_Task goal_.
Turn everything from the line containing "This screenshot has width=1293, height=682." down to the end of the data into a numbered list, dropping any blank lines.
── Provided material
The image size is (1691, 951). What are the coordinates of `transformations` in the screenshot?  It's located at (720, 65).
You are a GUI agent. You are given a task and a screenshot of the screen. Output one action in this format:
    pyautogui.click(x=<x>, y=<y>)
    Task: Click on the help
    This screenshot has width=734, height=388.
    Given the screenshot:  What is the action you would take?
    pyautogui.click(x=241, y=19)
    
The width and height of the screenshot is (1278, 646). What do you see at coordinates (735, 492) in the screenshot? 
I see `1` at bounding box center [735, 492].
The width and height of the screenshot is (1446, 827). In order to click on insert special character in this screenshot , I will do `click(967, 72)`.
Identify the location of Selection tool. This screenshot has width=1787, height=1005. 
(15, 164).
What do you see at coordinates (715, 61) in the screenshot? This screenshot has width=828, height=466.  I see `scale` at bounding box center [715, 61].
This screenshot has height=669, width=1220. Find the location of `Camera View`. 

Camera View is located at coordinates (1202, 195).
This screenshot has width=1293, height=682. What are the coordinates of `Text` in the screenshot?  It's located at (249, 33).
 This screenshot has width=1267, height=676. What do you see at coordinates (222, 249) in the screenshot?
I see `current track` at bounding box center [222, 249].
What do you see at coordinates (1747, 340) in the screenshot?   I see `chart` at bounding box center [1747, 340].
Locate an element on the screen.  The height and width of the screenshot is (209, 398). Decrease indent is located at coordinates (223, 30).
────
_Task response_.
1. This screenshot has width=1293, height=682. What are the coordinates of `Text` in the screenshot?  It's located at (249, 33).
2.  This screenshot has width=1267, height=676. What do you see at coordinates (222, 249) in the screenshot?
3. I see `current track` at bounding box center [222, 249].
4. What do you see at coordinates (1747, 340) in the screenshot?   I see `chart` at bounding box center [1747, 340].
5. Locate an element on the screen.  The height and width of the screenshot is (209, 398). Decrease indent is located at coordinates (223, 30).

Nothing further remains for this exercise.